And yet, they’re rats. They squeak. The way their dialogue is written – “kill man-things, yes-yes” – is adorable. One of their weapons is a giant wheel, driven by rats running around inside it. Another is called a ‘ratling’ gun. How is that not cute? Answer: when it creams half a unit of Knights of the Realm and, oh yeah, now I hate them again.

They’re unique, and they starred in Vermintide

The Skaven in Vermintide, their starring role

There’s no doubt we can expect a hell of a unit roster, and a distinctive playstyle. The Skaven are the ultimate horde army, overcoming their natural cowardice and frailty through sheer numbers. Their core infantry is crap but there’s a lot of it, and it’s reinforced by those aforementioned crazy inventions. Expect the Hell Pit Abomination – essentially, a gross lump of flesh with fists attached and acid for blood – to be their tier five monster unit.

Like the Skaven themselves, there’s an endless number of fantasy universes featuring orcs, dwarves, and elves, but Games Workshop have basically cornered the market on murderous rats. The abundance of generic competition is probably why Warhammer Fantasy struggled for popularity next to 40k, but to the extent that it's penetrated the wider consciousness of nerd-dom, the Skaven are one of its main spear tips.

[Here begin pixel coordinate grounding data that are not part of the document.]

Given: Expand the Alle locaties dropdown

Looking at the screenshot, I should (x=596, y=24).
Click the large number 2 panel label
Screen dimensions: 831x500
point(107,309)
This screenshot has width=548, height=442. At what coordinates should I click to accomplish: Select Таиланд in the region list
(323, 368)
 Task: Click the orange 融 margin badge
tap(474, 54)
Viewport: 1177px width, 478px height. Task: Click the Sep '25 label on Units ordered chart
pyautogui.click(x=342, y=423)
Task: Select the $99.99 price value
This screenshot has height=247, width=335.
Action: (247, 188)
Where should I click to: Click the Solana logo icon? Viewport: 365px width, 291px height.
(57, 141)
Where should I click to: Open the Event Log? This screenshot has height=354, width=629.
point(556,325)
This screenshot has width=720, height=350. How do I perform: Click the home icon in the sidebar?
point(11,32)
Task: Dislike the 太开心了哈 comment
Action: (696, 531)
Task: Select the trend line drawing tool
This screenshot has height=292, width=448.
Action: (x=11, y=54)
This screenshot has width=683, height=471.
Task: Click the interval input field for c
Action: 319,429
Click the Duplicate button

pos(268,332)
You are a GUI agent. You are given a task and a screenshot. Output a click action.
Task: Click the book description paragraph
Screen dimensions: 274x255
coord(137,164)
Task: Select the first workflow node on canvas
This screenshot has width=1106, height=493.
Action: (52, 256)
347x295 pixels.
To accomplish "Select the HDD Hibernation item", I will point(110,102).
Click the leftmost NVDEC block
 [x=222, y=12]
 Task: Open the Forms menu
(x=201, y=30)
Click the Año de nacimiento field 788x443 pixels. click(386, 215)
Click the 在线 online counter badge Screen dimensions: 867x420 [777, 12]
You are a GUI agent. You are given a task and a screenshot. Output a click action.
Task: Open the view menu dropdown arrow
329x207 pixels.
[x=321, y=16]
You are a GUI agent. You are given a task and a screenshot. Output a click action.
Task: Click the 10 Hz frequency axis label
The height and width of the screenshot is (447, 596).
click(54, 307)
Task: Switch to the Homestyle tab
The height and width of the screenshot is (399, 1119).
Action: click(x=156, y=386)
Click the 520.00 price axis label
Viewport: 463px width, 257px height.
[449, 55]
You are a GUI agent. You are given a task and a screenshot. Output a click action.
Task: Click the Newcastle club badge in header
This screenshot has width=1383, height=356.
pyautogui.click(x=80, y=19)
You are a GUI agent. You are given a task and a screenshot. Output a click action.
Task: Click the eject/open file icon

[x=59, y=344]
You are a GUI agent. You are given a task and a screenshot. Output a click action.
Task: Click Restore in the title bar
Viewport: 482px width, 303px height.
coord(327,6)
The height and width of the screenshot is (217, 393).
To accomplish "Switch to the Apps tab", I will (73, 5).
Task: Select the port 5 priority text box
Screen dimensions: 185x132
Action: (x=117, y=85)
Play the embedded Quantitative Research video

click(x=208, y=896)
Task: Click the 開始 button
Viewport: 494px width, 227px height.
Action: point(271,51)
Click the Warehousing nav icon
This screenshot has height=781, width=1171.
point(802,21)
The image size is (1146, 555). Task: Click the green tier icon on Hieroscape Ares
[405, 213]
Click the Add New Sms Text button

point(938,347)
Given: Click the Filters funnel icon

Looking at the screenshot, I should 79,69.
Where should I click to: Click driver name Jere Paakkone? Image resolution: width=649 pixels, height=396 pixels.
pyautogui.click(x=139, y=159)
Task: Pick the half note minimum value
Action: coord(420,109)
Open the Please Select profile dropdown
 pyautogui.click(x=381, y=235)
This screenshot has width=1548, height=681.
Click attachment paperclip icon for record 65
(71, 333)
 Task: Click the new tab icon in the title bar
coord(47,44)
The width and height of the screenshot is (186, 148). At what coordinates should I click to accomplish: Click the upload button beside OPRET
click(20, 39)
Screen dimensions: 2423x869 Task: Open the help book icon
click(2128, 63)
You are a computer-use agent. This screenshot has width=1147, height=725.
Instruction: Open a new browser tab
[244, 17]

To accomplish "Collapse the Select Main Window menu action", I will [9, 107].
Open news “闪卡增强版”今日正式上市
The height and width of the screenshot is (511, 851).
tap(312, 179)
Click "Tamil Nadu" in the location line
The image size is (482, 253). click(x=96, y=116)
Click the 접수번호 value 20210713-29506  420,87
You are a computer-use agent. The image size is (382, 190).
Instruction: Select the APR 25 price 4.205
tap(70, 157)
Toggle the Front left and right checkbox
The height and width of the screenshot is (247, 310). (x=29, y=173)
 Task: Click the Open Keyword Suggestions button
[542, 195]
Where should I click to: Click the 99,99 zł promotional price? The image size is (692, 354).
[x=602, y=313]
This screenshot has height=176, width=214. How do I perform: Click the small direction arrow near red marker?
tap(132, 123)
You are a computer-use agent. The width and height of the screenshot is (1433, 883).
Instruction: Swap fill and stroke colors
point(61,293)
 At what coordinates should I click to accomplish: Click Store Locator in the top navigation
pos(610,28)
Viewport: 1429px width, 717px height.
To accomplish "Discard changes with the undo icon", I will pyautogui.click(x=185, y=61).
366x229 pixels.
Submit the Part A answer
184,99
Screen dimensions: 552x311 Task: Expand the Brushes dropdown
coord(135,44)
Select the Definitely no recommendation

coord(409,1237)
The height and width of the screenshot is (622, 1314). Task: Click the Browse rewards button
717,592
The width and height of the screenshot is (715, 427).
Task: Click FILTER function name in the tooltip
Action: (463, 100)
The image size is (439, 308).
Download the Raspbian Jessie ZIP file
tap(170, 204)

I think Games Workshop must have recognised that and decided to push their ratmen a few years ago, granting Fatshark the licence to make Vermintide, and giving the Skaven a central role in the End Times event that destroyed the tabletop universe.

They’ll be really strange to see in Total War

A Rat Ogre, because that's a thing

I have to admit I don’t get it, personally. I’ve been playing Warhammer since 1998 and Skaven have never been my thing – too much hassle to paint, apart from anything else. Yet even I am really excited to see how they’ll work in Total War.

The Skaven are such prolific burrowers that their dominion is called the Under-Empire; it’s a maze of tunnels that literally spans the world, its cities only rarely popping above the surface like zits on a teenager’s face. Creative Assembly seem more willing to experiment with Total War’s mechanics with every new faction they reveal, but the Skaven will be their biggest challenge yet. Sharing Dwarfen/Greenskin access to the Underway is a given in the ‘mega-campaign’ that’ll tie the first two games together, but will Creative Assembly take Skaven tunnelling any further?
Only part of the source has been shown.